Dementia itself is not a disease.
Dementia is actually a combination of several diseases and is simply an umbrella term for the symptoms associated with these diseases, such as memory loss, confusion, and changes in personality. Alzheimersresearchuk.org also says that Alzheimer’s disease is “the most common cause but other dementias include vascular dementia, dementia with Lewy bodies and frontotemporal dementia.”
It’s possible to live an independent and active life with dementia.
Dementia is not necessarily a sentence that involves having to have others care for you around the clock, nor does it mean your life will completely change. There are many strategies and support mechanisms, according to Alzheimer’s Research UK, that help patients live as normal a life as possible, including new hobbies, making friends, and/or taking part in research.
Dementia doesn’t discriminate.
No one is immune to dementia. While some will develop it and some will not, there are cases of both in all socioeconomic groups, races, genders, and areas of the world.
There are no treatments to stop the diseases that cause dementia.
While it is possible to alleviate the symptoms of dementia, there is no cure, and there is no way via treatment with medicine or other means to stop the disease. Once the disease is present, it will continue to get worse over time.

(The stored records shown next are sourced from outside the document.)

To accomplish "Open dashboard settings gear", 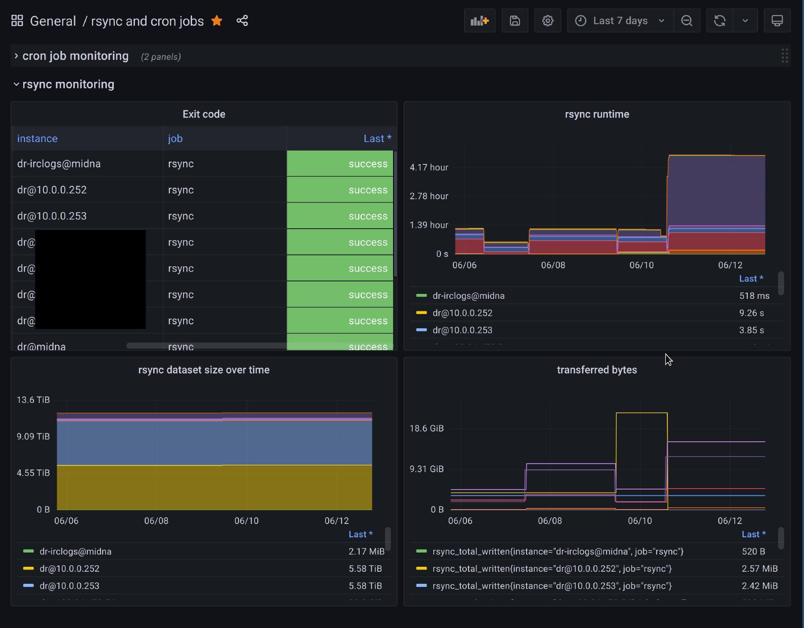I will pos(548,21).
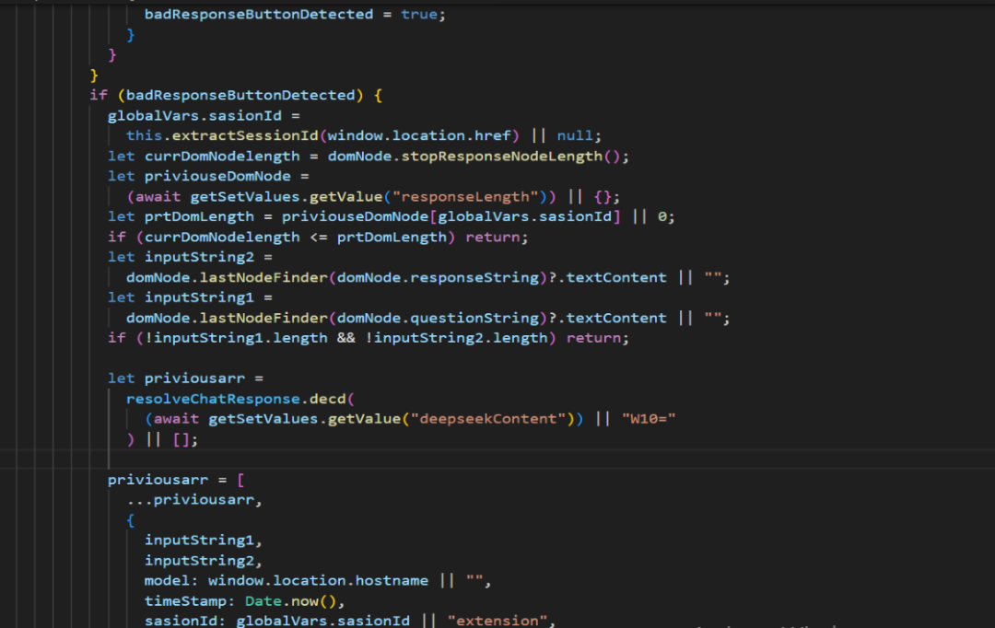
Task: Click the resolveChatResponse.decd call
Action: click(x=240, y=399)
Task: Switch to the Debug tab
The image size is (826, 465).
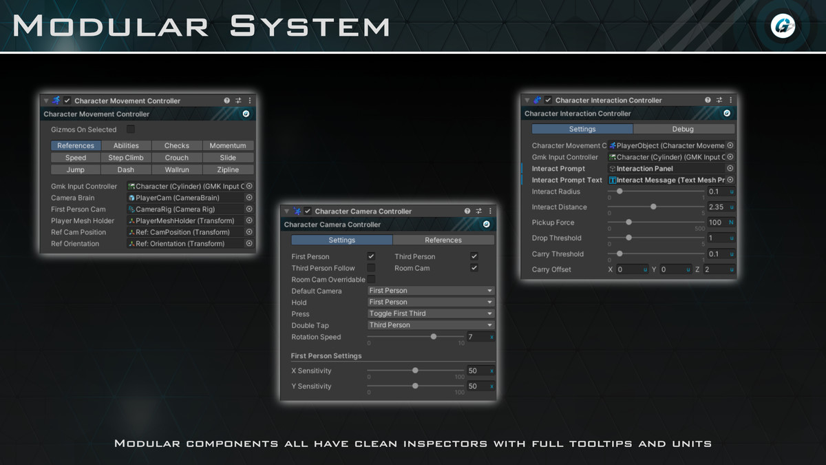Action: tap(683, 128)
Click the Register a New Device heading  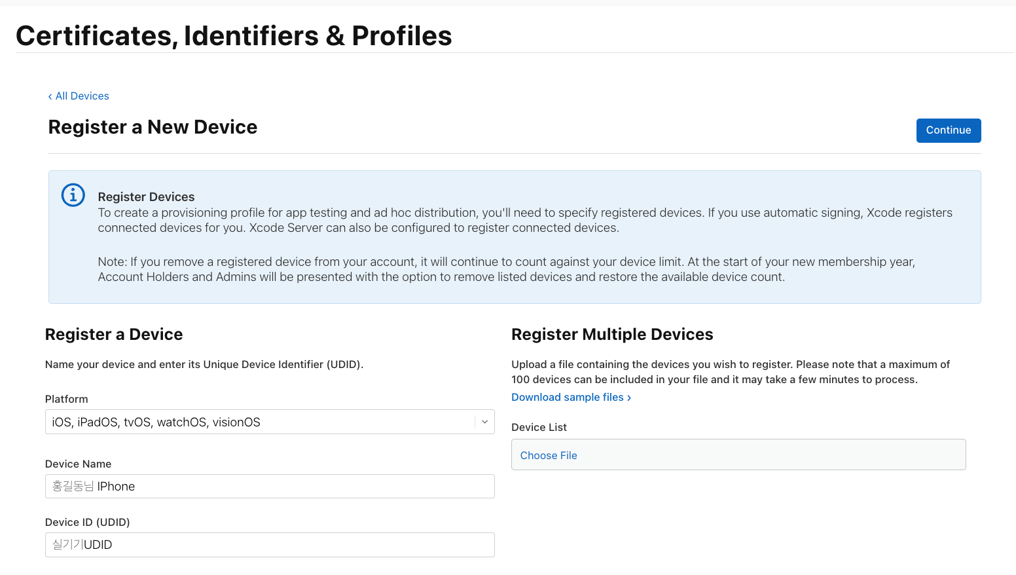[x=153, y=127]
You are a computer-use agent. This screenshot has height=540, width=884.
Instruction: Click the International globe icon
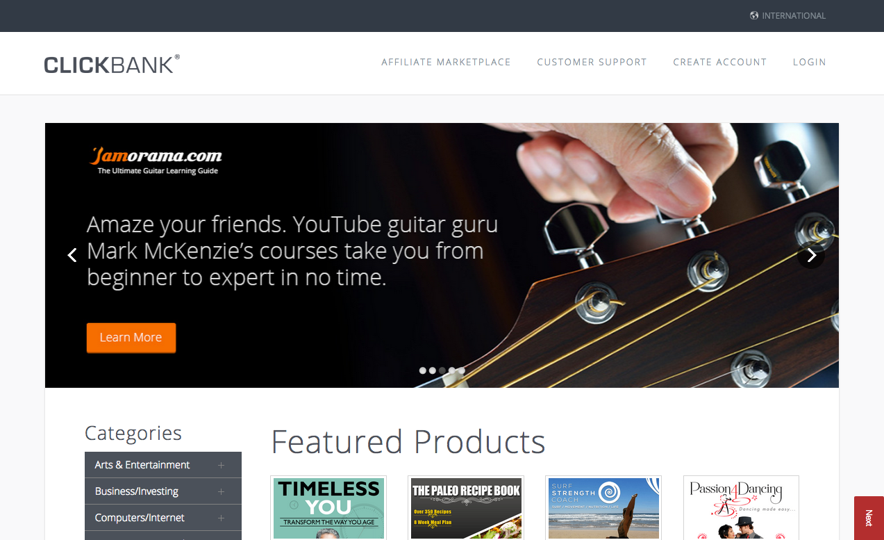pyautogui.click(x=754, y=15)
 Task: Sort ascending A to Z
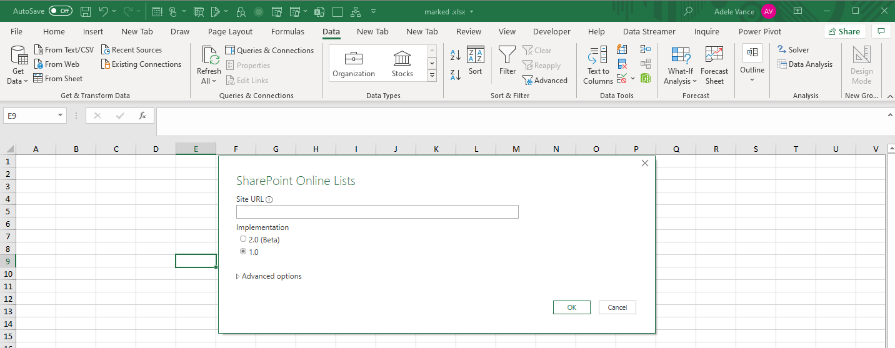tap(456, 55)
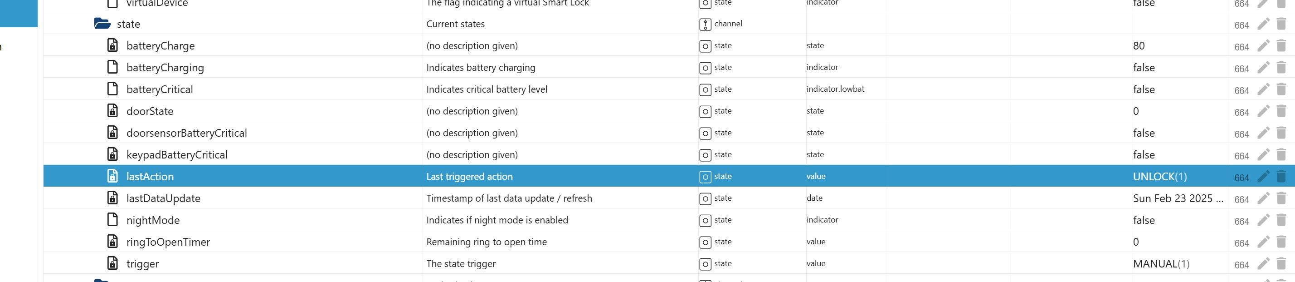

Keep things in perspective.
This will be a very trying and difficult time for all involved, but not every day will be stressful. Erie County New York Senior Services has some wonderful pointers and tips to help caregivers of a senior with dementia make it through each day. Here are just a few suggestions they feel are necessary for anyone involved in the care of a senior afflicted with this horrible condition.
- Take one day at a time.
- Be prepared for new situations each day.
- Try to maintain a stable environment and a positive attitude.
- Acknowledge your right to feel angry, and then do something to get rid of this anger.
- Maintain a sense of humor.
- Try to put yourself in the patient’s shoes when you feel frustrated or hopeless.
Dementia is a horrible condition. It robs every victim of what is most precious: their soul. It takes memories and throws them in a mental trash bin. It robs personality traits once cherished and leaves crumbs of confusion, misery, and depression.
However, it isn’t all bad all the time. By adhering to some common sense coping mechanisms and by understanding what the condition is and what it isn’t, a caregiver and/or a loved one can make the most of the precious time left with their senior. That is something none of us should ever forget.